* WHAT TO PRODUCE: Copy out, word for word, the lines of the material below, starting at its first line and ending after the line that contains "Open the dashcam".

[Source data]
·····

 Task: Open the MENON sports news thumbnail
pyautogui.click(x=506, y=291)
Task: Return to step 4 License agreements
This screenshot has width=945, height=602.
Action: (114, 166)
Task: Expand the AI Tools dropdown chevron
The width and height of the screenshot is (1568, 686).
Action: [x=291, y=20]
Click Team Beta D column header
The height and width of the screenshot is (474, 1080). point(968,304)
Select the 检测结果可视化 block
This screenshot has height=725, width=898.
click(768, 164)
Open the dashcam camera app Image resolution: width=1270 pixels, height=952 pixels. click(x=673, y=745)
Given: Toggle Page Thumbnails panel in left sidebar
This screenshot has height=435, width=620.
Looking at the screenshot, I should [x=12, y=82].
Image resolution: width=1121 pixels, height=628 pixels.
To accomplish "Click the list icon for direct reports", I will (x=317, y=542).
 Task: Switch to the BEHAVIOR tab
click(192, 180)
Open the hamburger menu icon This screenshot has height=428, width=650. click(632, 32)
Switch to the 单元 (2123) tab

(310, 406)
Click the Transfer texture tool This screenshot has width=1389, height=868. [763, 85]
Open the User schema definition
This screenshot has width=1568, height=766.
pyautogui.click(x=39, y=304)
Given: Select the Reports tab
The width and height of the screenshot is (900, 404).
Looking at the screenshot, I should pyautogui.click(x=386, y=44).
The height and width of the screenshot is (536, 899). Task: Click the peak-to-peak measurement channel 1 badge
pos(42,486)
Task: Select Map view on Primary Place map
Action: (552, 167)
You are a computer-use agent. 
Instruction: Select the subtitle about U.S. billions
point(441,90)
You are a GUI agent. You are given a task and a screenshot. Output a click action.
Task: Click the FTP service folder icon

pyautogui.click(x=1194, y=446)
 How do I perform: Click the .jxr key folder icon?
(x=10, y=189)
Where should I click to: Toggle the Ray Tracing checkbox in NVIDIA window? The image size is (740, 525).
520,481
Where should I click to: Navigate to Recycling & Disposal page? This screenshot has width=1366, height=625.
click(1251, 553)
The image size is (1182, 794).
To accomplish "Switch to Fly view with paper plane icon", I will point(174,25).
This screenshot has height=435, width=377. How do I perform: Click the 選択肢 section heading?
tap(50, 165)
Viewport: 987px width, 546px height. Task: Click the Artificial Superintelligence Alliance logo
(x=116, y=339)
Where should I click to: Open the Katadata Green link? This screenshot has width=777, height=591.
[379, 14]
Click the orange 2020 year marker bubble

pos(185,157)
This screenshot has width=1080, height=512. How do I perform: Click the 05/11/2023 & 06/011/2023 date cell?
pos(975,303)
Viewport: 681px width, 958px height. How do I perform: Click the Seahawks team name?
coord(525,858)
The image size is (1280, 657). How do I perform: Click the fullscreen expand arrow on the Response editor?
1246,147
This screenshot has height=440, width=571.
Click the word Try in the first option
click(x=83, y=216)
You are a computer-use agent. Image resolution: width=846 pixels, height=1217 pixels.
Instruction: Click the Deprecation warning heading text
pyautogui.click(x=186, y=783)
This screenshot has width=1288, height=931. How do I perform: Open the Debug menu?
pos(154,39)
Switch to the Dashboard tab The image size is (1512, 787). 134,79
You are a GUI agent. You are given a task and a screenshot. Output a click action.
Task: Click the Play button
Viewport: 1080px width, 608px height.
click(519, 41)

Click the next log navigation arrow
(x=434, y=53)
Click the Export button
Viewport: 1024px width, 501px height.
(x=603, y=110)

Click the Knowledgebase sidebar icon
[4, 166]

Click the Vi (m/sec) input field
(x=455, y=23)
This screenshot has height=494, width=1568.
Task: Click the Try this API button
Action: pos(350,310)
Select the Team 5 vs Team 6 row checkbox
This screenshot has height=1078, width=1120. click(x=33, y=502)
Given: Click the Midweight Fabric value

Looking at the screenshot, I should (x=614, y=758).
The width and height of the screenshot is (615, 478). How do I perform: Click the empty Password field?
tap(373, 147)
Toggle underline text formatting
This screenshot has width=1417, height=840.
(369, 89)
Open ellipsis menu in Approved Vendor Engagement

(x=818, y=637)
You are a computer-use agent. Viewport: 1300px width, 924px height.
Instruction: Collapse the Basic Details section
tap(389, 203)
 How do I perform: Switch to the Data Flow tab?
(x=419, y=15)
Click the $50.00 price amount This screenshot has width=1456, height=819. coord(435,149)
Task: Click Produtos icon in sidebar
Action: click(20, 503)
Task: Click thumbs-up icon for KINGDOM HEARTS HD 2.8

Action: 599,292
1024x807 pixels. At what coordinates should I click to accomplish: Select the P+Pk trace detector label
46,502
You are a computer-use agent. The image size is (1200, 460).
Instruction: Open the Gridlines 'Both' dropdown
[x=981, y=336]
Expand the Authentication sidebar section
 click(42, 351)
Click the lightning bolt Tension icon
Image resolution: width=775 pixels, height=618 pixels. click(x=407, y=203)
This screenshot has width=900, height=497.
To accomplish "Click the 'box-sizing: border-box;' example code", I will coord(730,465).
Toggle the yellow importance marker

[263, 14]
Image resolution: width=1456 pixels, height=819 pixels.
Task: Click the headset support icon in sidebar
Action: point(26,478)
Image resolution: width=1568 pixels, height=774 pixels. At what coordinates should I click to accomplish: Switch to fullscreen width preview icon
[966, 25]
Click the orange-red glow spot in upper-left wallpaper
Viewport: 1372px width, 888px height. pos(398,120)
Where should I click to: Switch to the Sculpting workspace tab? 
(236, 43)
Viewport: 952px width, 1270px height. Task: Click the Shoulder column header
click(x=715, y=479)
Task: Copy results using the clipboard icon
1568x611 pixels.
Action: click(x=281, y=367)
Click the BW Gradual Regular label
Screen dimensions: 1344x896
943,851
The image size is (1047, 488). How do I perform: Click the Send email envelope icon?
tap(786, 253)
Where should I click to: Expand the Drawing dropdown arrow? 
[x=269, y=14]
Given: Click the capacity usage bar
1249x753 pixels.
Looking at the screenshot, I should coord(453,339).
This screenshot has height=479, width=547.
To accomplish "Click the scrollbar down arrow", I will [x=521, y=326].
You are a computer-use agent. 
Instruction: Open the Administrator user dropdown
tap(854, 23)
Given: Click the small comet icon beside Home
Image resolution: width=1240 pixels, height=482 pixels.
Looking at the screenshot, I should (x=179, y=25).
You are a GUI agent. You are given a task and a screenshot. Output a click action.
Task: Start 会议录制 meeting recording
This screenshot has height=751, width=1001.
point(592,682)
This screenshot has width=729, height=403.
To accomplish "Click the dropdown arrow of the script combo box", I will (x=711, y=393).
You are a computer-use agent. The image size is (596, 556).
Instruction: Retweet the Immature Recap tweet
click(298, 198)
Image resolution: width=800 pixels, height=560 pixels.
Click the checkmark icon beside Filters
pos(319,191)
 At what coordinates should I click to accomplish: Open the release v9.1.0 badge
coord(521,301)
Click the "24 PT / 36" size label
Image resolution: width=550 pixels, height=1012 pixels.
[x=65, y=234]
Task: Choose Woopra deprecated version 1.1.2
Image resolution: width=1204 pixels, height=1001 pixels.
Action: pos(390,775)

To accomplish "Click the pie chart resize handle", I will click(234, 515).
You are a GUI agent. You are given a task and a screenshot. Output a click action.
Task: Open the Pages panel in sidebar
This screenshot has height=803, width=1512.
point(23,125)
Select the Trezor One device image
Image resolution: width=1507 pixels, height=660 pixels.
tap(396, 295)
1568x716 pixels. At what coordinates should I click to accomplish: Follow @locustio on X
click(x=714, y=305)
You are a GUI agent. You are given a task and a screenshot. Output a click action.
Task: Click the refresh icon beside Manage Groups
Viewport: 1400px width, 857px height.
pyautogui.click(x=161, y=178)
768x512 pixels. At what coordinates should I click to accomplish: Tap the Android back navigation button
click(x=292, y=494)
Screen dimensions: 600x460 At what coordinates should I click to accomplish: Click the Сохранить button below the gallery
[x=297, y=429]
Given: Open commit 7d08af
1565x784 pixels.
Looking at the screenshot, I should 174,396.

·····

* TASK RESULT:
 Task: Open the MENON sports news thumbnail
pyautogui.click(x=506, y=291)
Task: Return to step 4 License agreements
This screenshot has width=945, height=602.
Action: (114, 166)
Task: Expand the AI Tools dropdown chevron
The width and height of the screenshot is (1568, 686).
Action: [x=291, y=20]
Click Team Beta D column header
The height and width of the screenshot is (474, 1080). point(968,304)
Select the 检测结果可视化 block
This screenshot has height=725, width=898.
click(768, 164)
Open the dashcam camera app Image resolution: width=1270 pixels, height=952 pixels. click(x=673, y=745)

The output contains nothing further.